De Claus Guth, on avait apprécié l’audacieuse imagination dans Don Giovanni ou même la version scénique du Messie dirigée par Jean-Christophe Spinosi. Cependant, pour payante dans ces œuvres-là, elle est ici plus discutable.
Cette version d'Ariane et Barbe-bleue captée durant l’été 2011 brille par ses paradoxes.
Paradoxe déjà dans sa distribution où les personnages secondaires convainquent bien plus que les rôles-titres. Passons sur José van Dam, furtivement sorti de sa retraite pour ne chanter que les quelques notes de son rôle et surtout apporter sa notoriété à la production. Quant à l’américaine - comme son nom ne l’indique pas ! - Jeanne-Michèle Charbonnet, son indéniable présence sur scène, son sens dramatique et son ambitus impressionnant ne sauraient occulter un vibrato totalement désordonné qui affecte cruellement la justesse de son chant.
C’est plutôt du côté de la discrète Nourrice interprétée par Patricia Bardon qu’il faut chercher notre bonheur. La ligne est ici autrement plus subtile et la technique autrement plus maîtrisée, quand on pense que la chanteuse irlandaise n’apparaît même pas dans la galerie de photos en bonus ! Les cinq précédentes femmes de Barbe-bleue ne déméritent pas non plus, tant dans la représentation de leur folie causée par l’enfermement que dans l’ambigüité de leur relation à leur geôlier, puisqu’elles finissent par choisir de rester avec lui plutôt que de s’enfuir, en un syndrome de Stockholm avant l’heure.
Cette réussite ne tient d’ailleurs pas seulement aux qualités vocales et musicales des chanteuses, mais également à celles de la direction d’acteurs de Claus Guth qui a su, en différenciant les gestes tantôt compulsifs, tantôt compatissants, tantôt désespérés de ces cinq victimes "consentantes", incarner chacun de ces personnages en lui conférant une véritable individualité à l’intérieur de ce drame qui les unit, notamment au travers de l’unicité de leurs costumes.
===
À FAIRE ▸
**A)** Dans la critique d'Ariane et Barbe-bleue, relevez toutes les personnes nommées, dans l'ordre de leur première apparition.
**B)** Reprenez la critique d'Ariane et Barbe-bleue juste après sa dernière phrase et poursuivez-la.

BLOC DE DONNÉES ▸
===
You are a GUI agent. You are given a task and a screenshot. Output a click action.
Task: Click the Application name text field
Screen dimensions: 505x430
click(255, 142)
===
RÉPONSES ▸
**A)**
Claus Guth
Jean-Christophe Spinosi
José van Dam
Jeanne-Michèle Charbonnet
Patricia Bardon

**B)**
L’autre grand paradoxe de cette production vient du fait qu’aux évidentes qualités de metteur en scène de Claus Guth semble se conjuguer un véritable contre-sens dans l’interprétation scénique. Là où, dans Don Giovanni, Le Messie et Les Noces de Figaro il avait su ajouter à l’histoire, ajouter à l’intrigue et ajouter du sens, pour cet Ariane et Barbe-bleue, il semble en retirer. À la suite du Pelléas de Debussy, Dukas et Maeterlinck ont choisi délibérément de se situer dans l’univers du conte, dans une relecture multi-référentielle, tant dans le rapport au récit originel de Perrault ou encore des frères Grimm qu’à la propre œuvre de Maeterlinck (les cinq femmes portent en fait les noms de cinq de ses propres héroïnes). L’univers de Barbe-bleue est un univers magique, dans un château sans nom, à une époque indéterminée. Or, Claus Guth détermine à l’envi, nous plongeant en fait dans l’actualité récente des faits divers les plus sordides de Belgique ou encore d’Autriche. L’écho est manifeste, mais dans quel but ? D’autant que ce désenchantement délibéré conduit à de véritables bizarreries dans le rapport entre la mise en scène et le livret, tout particulièrement dans la scène des portes de l’Acte I. La magie du conte, et l’universalité de sa dimension métaphorique y perdent de leur sens, et, même si le travail sur les lumières et la performance de Patricia Bardon sont de premier ordre, ils ne sauraient cacher l’incohérence du propos.
Et l’orchestre de renforcer encore plus le décalage. À l’instar du Pelléas et Mélisande de Debussy, c’est bien lui qui est le véritable narrateur et dramaturge de cette pièce. Et le maestro Denève témoigne ici d’une inspiration sublime d’énergie et de lyrisme, et d’une compréhension remarquable de l’univers sonore de Dukas, ciselant chaque orchestration avec un sens parfaitement équilibré du détail et de la masse. C’est ainsi que l’orchestre du Liceu nous emporte dans cette tourmente avec une puissance étourdissante et une authentique luxuriance sonore sans jamais négliger tout ce qui fait la magie de cette partition, au travers, notamment, des deux harpes et du célesta.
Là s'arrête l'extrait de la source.